> **Source data**:
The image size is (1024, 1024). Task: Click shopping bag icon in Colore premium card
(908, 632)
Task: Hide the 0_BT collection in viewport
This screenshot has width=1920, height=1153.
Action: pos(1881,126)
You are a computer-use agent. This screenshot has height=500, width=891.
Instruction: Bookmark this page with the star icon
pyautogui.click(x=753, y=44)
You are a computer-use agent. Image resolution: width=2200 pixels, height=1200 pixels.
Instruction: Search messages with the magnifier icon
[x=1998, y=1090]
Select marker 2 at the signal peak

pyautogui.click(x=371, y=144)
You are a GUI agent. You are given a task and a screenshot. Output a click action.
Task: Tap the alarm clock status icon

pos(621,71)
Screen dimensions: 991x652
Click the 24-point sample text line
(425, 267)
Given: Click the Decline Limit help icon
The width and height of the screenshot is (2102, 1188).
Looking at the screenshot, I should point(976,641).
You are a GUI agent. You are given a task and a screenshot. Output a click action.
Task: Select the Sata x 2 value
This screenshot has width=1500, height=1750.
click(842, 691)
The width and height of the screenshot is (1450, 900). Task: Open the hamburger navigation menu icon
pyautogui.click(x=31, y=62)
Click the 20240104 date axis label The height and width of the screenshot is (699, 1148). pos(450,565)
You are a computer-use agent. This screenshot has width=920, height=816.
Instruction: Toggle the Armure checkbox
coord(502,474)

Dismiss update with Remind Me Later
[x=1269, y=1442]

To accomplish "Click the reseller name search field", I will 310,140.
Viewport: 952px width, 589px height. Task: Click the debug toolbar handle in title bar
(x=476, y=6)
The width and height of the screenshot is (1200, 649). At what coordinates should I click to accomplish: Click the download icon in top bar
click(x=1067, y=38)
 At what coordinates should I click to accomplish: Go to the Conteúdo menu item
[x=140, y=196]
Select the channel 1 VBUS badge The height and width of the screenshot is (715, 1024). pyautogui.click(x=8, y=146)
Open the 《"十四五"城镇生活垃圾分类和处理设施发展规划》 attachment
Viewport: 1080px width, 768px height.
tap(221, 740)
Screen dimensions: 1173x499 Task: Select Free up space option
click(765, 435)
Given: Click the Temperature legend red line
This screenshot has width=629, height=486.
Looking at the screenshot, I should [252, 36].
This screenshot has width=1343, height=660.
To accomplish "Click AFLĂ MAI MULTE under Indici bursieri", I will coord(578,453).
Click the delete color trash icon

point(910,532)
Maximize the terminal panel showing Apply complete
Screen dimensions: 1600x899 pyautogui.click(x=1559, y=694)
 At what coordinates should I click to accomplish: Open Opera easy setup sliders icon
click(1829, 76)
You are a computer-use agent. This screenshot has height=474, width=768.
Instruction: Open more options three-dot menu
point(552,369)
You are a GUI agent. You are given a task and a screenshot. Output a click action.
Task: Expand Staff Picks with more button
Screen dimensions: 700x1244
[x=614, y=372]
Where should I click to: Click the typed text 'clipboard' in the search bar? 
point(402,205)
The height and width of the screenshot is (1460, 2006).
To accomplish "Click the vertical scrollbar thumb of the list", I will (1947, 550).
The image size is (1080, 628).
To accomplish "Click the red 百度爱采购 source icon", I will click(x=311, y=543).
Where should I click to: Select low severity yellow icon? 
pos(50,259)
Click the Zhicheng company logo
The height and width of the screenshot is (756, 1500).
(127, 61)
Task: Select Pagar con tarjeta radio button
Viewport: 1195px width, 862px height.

> **Written instruction**: Copy every item above line for line, without changing a single character.

> **Expected answer**:
The image size is (1024, 1024). Task: Click shopping bag icon in Colore premium card
(908, 632)
Task: Hide the 0_BT collection in viewport
This screenshot has width=1920, height=1153.
Action: pos(1881,126)
You are a computer-use agent. This screenshot has height=500, width=891.
Instruction: Bookmark this page with the star icon
pyautogui.click(x=753, y=44)
You are a computer-use agent. Image resolution: width=2200 pixels, height=1200 pixels.
Instruction: Search messages with the magnifier icon
[x=1998, y=1090]
Select marker 2 at the signal peak

pyautogui.click(x=371, y=144)
You are a GUI agent. You are given a task and a screenshot. Output a click action.
Task: Tap the alarm clock status icon

pos(621,71)
Screen dimensions: 991x652
Click the 24-point sample text line
(425, 267)
Given: Click the Decline Limit help icon
The width and height of the screenshot is (2102, 1188).
Looking at the screenshot, I should point(976,641).
You are a GUI agent. You are given a task and a screenshot. Output a click action.
Task: Select the Sata x 2 value
This screenshot has width=1500, height=1750.
click(842, 691)
The width and height of the screenshot is (1450, 900). Task: Open the hamburger navigation menu icon
pyautogui.click(x=31, y=62)
Click the 20240104 date axis label The height and width of the screenshot is (699, 1148). pos(450,565)
You are a computer-use agent. This screenshot has width=920, height=816.
Instruction: Toggle the Armure checkbox
coord(502,474)

Dismiss update with Remind Me Later
[x=1269, y=1442]

To accomplish "Click the reseller name search field", I will 310,140.
Viewport: 952px width, 589px height. Task: Click the debug toolbar handle in title bar
(x=476, y=6)
The width and height of the screenshot is (1200, 649). At what coordinates should I click to accomplish: Click the download icon in top bar
click(x=1067, y=38)
 At what coordinates should I click to accomplish: Go to the Conteúdo menu item
[x=140, y=196]
Select the channel 1 VBUS badge The height and width of the screenshot is (715, 1024). pyautogui.click(x=8, y=146)
Open the 《"十四五"城镇生活垃圾分类和处理设施发展规划》 attachment
Viewport: 1080px width, 768px height.
tap(221, 740)
Screen dimensions: 1173x499 Task: Select Free up space option
click(765, 435)
Given: Click the Temperature legend red line
This screenshot has width=629, height=486.
Looking at the screenshot, I should [252, 36].
This screenshot has width=1343, height=660.
To accomplish "Click AFLĂ MAI MULTE under Indici bursieri", I will coord(578,453).
Click the delete color trash icon

point(910,532)
Maximize the terminal panel showing Apply complete
Screen dimensions: 1600x899 pyautogui.click(x=1559, y=694)
 At what coordinates should I click to accomplish: Open Opera easy setup sliders icon
click(1829, 76)
You are a computer-use agent. This screenshot has height=474, width=768.
Instruction: Open more options three-dot menu
point(552,369)
You are a GUI agent. You are given a task and a screenshot. Output a click action.
Task: Expand Staff Picks with more button
Screen dimensions: 700x1244
[x=614, y=372]
Where should I click to: Click the typed text 'clipboard' in the search bar? 
point(402,205)
The height and width of the screenshot is (1460, 2006).
To accomplish "Click the vertical scrollbar thumb of the list", I will (1947, 550).
The image size is (1080, 628).
To accomplish "Click the red 百度爱采购 source icon", I will click(x=311, y=543).
Where should I click to: Select low severity yellow icon? 
pos(50,259)
Click the Zhicheng company logo
The height and width of the screenshot is (756, 1500).
(127, 61)
Task: Select Pagar con tarjeta radio button
Viewport: 1195px width, 862px height.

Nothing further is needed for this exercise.